Senior US State Department official Matthew Bryza canceled a meeting with Ms. Tskhovrebova after the AP asked him about the allegations. The State Department is trying to set up another meeting, according to the AFP.

The Georgian government gave the AP transcripts of intercepted calls between Ms. Tskhovrebova and Vasily Guliyev, deputy director for counterintelligence for the South Ossetian security agency still known by the Soviet-era acronym KGB.

Ms. Tskhovrebova said she talked regularly with Mr. Guliyev, who she told the AP is a family friend.

The AP's video of their interview:


Saturday, December 6, 2008

Head of Russian Church's death rocks Russia

Alexiy II, the Patriarch of the Russian Orthodox Church, died this morning in his Moscow residence, leaving many across Russia in mourning.

Elected in 1990, Alexiy II steered the church through the chaotic years following the Soviet Union's collapse, when the church saw a resurgence.

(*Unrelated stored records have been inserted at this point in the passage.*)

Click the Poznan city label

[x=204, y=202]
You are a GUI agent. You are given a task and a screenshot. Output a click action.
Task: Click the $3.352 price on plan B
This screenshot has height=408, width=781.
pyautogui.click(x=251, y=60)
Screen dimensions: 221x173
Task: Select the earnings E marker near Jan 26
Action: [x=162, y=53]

This fall Alexiy II sought to live up to the idea that blessed are the peacemakers, or at least blessed are those that don't instigate, when he kept the Russian Church out of the conflict in Georgia. Following the August war between Georgia and Russia, Georgian Orthodox churches in South Ossetia asked to come under Moscow's jurisdiction. But Alexiy II said the church would not get involved in a political issue.

Georgia's own patriarch has been ill lately, and had to receive major surgery recently.